I am using autoencoders to do anomaly detection. So, I have finished training my model and now I want to calculate the reconstruction loss for each entry in the dataset. so that I can assign anomalies to data points with high reconstruction loss.
This is my current code to calculate the reconstruction loss
But this is really slow. By my estimation, it should take 5 hours to go through the dataset whereas training one epoch occurs in approx 55 mins.
I feel that converting to tensor operation is bottlenecking the code, but I can't find a better way to do it.
I've tried changing the batch sizes but it does not make much of a difference. I have to use the convert to tensor part because K.eval is throwing an error if I do it normally.
python
for i in range(0, encoded_dataset.shape[0], batch_size):
y_true = tf.convert_to_tensor(encoded_dataset[i:i+batch_size].values,
np.float32)
y_pred= tf.convert_to_tensor(ae1.predict(encoded_dataset[i:i+batch_size].values),
np.float32)
# Append the batch losses (numpy array) to the list
reconstruction_loss_transaction.append(K.eval(loss_function( y_true, y_pred)))

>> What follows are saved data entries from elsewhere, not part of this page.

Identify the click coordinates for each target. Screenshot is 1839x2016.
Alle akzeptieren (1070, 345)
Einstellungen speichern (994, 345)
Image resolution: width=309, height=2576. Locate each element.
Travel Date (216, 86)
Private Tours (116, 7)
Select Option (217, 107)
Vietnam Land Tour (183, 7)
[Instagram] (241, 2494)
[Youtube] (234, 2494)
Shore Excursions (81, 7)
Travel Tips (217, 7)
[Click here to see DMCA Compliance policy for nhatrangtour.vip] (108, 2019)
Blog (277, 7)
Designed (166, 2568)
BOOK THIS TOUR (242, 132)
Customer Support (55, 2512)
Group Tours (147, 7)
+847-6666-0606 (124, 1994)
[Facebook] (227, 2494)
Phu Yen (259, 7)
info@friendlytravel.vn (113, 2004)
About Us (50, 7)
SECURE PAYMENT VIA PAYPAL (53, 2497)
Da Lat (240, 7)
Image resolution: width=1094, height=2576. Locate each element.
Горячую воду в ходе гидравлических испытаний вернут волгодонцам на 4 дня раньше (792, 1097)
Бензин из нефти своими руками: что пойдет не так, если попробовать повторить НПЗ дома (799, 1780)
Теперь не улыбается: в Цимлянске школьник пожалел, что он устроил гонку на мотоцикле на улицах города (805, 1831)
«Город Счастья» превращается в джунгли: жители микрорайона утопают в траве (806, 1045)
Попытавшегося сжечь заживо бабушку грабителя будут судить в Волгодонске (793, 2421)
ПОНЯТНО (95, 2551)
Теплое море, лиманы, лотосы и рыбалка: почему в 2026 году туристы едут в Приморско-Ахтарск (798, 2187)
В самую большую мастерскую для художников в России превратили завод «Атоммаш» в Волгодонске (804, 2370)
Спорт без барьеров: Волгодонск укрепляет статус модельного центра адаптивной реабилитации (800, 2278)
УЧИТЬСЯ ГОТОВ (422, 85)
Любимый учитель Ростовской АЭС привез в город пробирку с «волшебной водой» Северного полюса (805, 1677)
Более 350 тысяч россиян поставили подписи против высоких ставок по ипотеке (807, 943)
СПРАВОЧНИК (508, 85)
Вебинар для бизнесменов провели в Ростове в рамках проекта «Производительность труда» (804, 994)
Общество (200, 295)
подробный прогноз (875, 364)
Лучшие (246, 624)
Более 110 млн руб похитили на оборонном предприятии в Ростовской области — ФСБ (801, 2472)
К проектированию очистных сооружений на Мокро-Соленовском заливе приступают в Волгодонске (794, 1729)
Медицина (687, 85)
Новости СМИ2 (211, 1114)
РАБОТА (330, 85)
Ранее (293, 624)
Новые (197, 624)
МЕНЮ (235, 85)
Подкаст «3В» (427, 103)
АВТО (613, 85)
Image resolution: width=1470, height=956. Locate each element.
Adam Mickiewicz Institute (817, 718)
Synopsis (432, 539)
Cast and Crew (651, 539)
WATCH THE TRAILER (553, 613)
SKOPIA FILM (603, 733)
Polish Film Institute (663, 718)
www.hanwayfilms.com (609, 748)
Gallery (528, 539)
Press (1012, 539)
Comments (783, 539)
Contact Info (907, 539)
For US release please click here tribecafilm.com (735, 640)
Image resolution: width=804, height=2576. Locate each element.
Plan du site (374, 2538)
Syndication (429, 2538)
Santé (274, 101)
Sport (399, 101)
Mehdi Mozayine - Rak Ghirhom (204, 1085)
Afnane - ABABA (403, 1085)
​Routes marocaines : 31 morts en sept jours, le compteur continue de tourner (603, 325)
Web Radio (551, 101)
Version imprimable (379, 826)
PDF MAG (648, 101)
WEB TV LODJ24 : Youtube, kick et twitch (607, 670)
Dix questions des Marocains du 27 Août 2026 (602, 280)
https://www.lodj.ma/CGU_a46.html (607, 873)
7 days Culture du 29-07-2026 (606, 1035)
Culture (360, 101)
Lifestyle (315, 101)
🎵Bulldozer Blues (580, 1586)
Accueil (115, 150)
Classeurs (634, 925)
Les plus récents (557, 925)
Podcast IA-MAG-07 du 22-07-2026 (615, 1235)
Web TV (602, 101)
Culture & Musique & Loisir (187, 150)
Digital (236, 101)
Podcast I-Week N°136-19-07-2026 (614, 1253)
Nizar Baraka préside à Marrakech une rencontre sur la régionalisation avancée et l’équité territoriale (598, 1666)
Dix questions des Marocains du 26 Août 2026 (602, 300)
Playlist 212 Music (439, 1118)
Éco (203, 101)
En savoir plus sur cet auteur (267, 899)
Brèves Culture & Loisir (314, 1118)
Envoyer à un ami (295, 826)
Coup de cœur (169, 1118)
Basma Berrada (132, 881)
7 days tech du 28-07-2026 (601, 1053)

I was able to train in 55 mins per epoch. So I feel prediction should not take 5 hours per epoch. encoded_dataset is a variable that has the entire dataset in main memory as a data frame.
I am using Azure VM instance.
K.eval(loss_function(y_true,y_pred) is to find the loss for each row of the batch
So y_true will be of size (batch_size,2000) and so will y_pred
K.eval(loss_function(y_true,y_pred) will give me an output of
(batch_size,1) evaluating binary cross entropy on each row of y
_true and y_pred
Moved from comments:
My suspicion is that ae1.predict and K.eval(loss_function) are behaving in unexpected ways. ae1.predict should normally be used to output the loss function value as well as y_pred. When you create the model, specify that the loss value is another output (you can have a list of multiple outputs), then just call predict here once to get both y_pred the loss value in one call.
But I want the loss for each row . Won't the loss returned by the predict method be the mean loss for the entire batch?
The answer depends on how the loss function is implemented. Both ways produce perfectly valid and identical results in TF under the hood. You could average the loss over the batch before taking the gradient w.r.t. the loss, or take the gradient w.r.t. a vector of losses. The gradient operation in TF will perform the averaging of the losses for you if you use the latter approach (see SO articles on taking the per-sample gradient, it's actually hard to do).
If Keras implements the loss with reduce_mean built into the loss, you could just define your own loss. If you're using square loss, replacing 'mean_squared_error' with lambda y_true, y_pred: tf.square(y_pred - y_true). That would produce square error instead of MSE (no difference to the gradient), but look here for the variant including the mean.
In any case this produces a per sample loss so long as you don't use tf.reduce_mean, which is purely optional in the loss. Another option is to simply compute the loss separately from what you optimize for and make that an output of the model, also perfectly valid.